During the Cannes festival, Chang delivered a speech to the Lions Entertainment forum on “From East to West: new frontiers of content”, which detailed important trends in media consumption in China. He gave a detailed overview of the country’s entertainment market, introduced the viewing behaviour and content demands of the younger Chinese generation, and laid out a number of ways Tencent is partnering with content providers and brand marketers to leverage media entertainment to connect with Chinese consumers.
“The explosive growth of high-quality entertainment content not only allows users to enjoy more top-quality content, but also provides more content marketing channels for brands,” Chang told an audience of leading professionals from international TV, music, sports and other entertainment industries.
Talking to Campaign Asia-Pacific brand director Atifa Silk after his lecture, Chang highlighted the findings of a Mary Meeker study released in June. “In China, 90 percent of netizens are on mobile,” he said, adding that the average mobile internet user in China user spent over 200 minutes online every day. “Tencent platforms — including WeChat, QQ, every single other Tencent platform — represent about 55 per cent of the total usage.”
One example that illustrated the sheer scale of China’s online viewership today, Chang said, was the NBA, with which Tencent has signed a five-year deal as its exclusive online broadcasting partner for China.
In April, the live streaming of basketball legend Kobe Bryant’s much-anticipated testimonial match broke audience records.
“That direct broadcast drew accumulated broadcast viewers of approximately 110 million — that’s a lot, and never before seen for a sports programme on a live broadcast.”
Chang explained that in line with the growth in viewing figures, netizens’ tastes in video content were also diversifying quickly.
“The potential for using video is not just the interest, but the variety, more than just entertainment, drama and movies, but expanding into sport and a lot of what we call ‘light information’,” he said.
In response, Tencent is investing heavily, making the transition from being a media publisher to becoming a major player in media production.
“Since last year, we are not just acquiring the content from the likes of HBO or the NBA, but we are going into self-production,” Chang said. “We are moving into online drama, movie investment, and also into variety show production. So, again, we are also diversifying.”
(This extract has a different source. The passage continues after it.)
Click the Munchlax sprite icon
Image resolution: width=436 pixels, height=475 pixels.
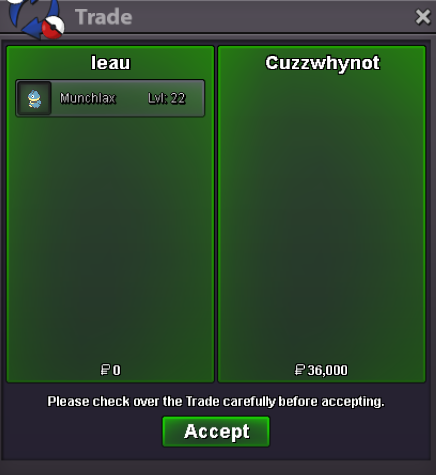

Tencent’s investment in movie production so far has been particularly shrewd. The internet giant was one of the main bank-rollers of Monster Hunt, last year’s box-office winner. This year, it has backed Warcraft, the Hollywood fantasy blockbuster based on the World of Warcraft series of online role-playing video games, which have a huge following among China’s so-called post-’90s generation.
“Its opening in China was the biggest in the world,” Chang said.
“There are a lot of opportunities, particularly for the China market itself. It may perform differently, the interests may be different but we understand what the audience needs and with a lot of platform power, working together to promote it, it will become a very successful case.”